WHAT YOU ARE ASKED TO DO
Report every line from the following entries that contains the string "fullscreen".

Top of EXTRACTED INFORMATION

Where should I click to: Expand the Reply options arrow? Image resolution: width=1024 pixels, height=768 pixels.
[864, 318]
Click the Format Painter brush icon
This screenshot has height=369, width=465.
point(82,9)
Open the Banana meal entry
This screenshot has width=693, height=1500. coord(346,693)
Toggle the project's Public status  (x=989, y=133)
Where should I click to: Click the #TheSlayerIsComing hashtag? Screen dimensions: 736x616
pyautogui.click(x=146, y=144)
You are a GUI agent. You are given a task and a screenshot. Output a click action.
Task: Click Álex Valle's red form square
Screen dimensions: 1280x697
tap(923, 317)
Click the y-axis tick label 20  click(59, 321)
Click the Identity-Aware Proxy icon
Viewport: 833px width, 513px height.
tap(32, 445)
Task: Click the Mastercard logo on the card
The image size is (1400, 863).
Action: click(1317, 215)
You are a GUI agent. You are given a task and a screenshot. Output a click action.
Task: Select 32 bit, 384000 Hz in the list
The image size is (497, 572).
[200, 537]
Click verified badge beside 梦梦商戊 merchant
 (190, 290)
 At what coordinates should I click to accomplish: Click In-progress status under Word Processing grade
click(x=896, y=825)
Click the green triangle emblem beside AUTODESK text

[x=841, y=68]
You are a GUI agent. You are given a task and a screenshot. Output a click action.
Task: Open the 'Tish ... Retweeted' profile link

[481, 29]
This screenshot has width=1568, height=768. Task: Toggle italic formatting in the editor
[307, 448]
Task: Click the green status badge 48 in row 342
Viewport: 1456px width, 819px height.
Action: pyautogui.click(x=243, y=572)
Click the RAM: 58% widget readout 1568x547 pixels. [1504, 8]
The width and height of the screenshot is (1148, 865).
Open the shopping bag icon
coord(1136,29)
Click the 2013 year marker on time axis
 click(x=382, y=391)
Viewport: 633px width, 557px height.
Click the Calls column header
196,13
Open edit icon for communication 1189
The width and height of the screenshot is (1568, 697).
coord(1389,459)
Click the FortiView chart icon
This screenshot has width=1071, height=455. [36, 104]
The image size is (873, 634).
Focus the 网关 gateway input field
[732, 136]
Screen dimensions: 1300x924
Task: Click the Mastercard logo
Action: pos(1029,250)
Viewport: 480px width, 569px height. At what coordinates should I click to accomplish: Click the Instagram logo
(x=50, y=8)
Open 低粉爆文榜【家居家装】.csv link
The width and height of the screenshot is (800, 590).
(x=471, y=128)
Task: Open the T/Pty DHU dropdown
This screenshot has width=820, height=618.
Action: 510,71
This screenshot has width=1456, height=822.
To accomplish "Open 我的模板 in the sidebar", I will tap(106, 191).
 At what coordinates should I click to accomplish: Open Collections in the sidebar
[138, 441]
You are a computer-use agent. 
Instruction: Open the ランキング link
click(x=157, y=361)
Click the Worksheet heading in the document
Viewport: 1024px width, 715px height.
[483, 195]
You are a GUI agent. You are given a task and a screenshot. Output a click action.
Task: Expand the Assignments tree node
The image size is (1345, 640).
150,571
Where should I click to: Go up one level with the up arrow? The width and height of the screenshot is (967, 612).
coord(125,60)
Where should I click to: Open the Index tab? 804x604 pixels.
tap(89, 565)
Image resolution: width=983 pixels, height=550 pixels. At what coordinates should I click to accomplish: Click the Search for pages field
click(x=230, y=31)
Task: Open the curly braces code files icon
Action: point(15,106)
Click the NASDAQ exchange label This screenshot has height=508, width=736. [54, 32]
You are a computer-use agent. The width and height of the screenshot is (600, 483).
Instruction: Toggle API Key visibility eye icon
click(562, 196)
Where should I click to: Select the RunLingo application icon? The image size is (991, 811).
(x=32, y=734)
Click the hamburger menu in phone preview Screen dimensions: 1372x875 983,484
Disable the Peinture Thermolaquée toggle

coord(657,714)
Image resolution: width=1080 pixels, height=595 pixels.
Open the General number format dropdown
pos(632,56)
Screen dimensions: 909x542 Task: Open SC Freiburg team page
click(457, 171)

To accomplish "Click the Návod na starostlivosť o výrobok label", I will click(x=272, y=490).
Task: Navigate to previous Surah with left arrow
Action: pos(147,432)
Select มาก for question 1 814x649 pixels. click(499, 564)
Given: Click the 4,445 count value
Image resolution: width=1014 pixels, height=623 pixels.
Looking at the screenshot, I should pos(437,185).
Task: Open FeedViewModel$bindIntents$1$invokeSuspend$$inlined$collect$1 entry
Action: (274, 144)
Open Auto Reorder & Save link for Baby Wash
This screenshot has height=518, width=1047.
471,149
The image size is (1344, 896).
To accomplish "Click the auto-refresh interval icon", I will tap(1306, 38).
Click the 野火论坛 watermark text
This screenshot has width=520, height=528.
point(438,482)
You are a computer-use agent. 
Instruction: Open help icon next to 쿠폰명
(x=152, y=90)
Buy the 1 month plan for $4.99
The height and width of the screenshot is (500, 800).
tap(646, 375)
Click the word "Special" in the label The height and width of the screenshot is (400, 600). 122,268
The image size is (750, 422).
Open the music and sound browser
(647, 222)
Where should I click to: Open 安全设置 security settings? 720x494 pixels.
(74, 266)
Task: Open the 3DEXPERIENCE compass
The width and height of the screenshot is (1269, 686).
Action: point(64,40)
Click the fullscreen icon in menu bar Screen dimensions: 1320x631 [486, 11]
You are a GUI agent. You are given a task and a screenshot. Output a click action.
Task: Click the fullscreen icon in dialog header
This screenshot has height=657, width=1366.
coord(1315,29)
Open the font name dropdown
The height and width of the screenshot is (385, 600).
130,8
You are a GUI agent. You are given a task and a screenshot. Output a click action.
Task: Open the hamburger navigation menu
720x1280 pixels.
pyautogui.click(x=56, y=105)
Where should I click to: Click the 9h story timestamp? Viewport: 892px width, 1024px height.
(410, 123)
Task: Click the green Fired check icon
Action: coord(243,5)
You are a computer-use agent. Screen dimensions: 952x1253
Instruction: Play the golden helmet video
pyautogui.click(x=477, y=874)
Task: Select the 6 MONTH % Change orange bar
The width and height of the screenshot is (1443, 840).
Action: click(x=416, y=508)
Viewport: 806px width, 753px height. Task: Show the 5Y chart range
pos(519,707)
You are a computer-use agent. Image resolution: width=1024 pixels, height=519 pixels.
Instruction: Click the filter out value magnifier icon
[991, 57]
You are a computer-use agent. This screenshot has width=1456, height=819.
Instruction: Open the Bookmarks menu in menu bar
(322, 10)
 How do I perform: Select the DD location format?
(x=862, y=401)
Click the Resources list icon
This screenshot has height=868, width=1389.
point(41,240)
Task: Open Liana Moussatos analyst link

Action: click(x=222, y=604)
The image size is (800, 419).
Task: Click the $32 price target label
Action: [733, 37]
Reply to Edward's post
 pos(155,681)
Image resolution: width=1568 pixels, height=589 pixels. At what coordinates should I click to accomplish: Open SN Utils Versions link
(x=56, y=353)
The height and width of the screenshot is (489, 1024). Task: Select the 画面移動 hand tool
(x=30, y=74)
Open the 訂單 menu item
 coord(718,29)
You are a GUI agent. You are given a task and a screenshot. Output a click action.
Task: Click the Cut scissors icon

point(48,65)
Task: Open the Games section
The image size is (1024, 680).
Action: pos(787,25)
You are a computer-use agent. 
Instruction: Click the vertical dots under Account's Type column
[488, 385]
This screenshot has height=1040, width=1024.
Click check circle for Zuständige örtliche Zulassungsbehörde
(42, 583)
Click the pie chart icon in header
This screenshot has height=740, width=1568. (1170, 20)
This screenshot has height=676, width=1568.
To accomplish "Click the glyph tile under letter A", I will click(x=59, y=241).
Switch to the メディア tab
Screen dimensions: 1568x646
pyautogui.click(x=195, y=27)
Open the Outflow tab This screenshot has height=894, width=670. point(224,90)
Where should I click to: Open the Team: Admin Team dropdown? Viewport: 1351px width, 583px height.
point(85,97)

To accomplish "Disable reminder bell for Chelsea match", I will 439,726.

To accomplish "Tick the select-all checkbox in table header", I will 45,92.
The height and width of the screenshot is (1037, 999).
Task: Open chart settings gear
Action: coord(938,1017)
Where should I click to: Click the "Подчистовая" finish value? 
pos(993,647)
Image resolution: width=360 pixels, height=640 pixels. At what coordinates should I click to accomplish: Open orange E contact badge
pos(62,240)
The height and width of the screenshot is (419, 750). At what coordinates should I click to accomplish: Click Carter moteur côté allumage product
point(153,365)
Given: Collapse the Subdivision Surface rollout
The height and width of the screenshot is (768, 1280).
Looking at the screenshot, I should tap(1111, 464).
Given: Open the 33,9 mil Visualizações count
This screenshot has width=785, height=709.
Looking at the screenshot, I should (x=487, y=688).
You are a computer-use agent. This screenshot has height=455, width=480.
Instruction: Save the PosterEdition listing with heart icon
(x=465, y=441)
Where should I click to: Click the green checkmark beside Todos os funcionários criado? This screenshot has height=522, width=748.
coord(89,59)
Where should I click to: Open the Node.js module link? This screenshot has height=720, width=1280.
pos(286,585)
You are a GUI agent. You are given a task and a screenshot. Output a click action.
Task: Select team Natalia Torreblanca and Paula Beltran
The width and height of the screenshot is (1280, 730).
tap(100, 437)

Bottom of EXTRACTED INFORMATION

EXPECTED OUTPUT
Click the fullscreen icon in menu bar Screen dimensions: 1320x631 [486, 11]
Task: Click the fullscreen icon in dialog header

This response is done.